你爹住监,谁知判几年,这以后的日子可咋过,你爹一走,这天像是塌下来了,我一个小脚女人会干啥,这牲畜,这地里庄稼活,家里吃水都咋办呀。"
我和姐姐跟着妈妈哭,邻居大娘,大嫂来劝,也是鼻子一把泪一把。
告诉完哥哥枪的故事,我跟大哥,二哥说,
"棉衣没有送到,爹要冻死在监狱了。"
大哥说我,
"闭嘴,小孩子不要瞎说。"
有点吃惊,大哥从来没有对我这么凶过。
去见二姑,我很高兴,爸爸有三个哥哥,三个姐姐,二姑对我最好,我两岁那年妈妈生病卧床不起,二姑住在我家照顾我。

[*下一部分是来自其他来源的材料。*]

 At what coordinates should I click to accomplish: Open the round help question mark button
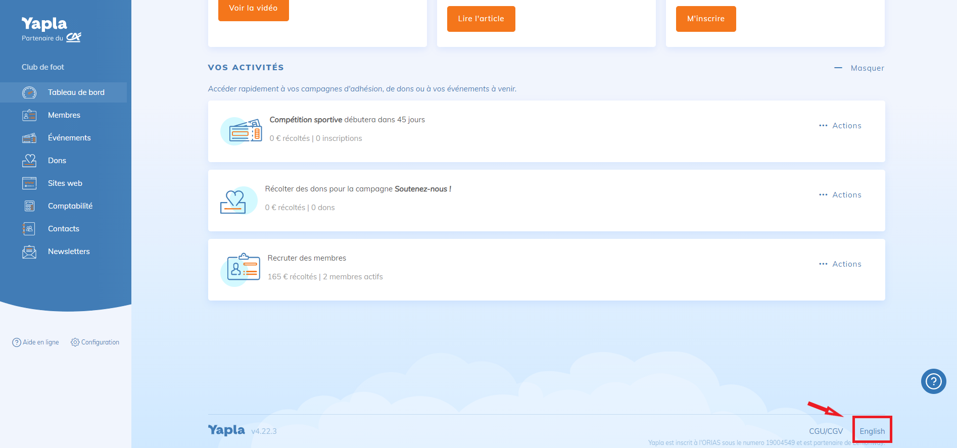coord(933,381)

邻居们都来了,他们是那些年和爸爸同在一个互助组的,京宝,占据嫂子,富有娘。
还有张乱,张书祥,他们都是爸爸最好的朋友。
亲戚们也来了。
得知爸爸已被押往青海,棉衣没送到,大家心里难过,一边又安慰妈妈,爸爸吉人有天象,不会有事的。
大哥和二哥商量着要不要退学回家。
书祥说,
"老大老二还是接着读书,这是米贵爷一直的心愿,孩子这么聪明,不读书可惜了,十五六岁的孩子,回来也干不了啥,再者说了,这地也都要交给集体,马上要变天了,地里农活,家里事情我们会帮着照看。"
爸爸住监那些年,多亏了邻居,亲戚,朋友,要不然,日子真的不知道咋过。
1956年夏天,大哥初中毕业,鉴于家里的情况,他选择去洛阳师范读书,图个吃饭不交伙食费。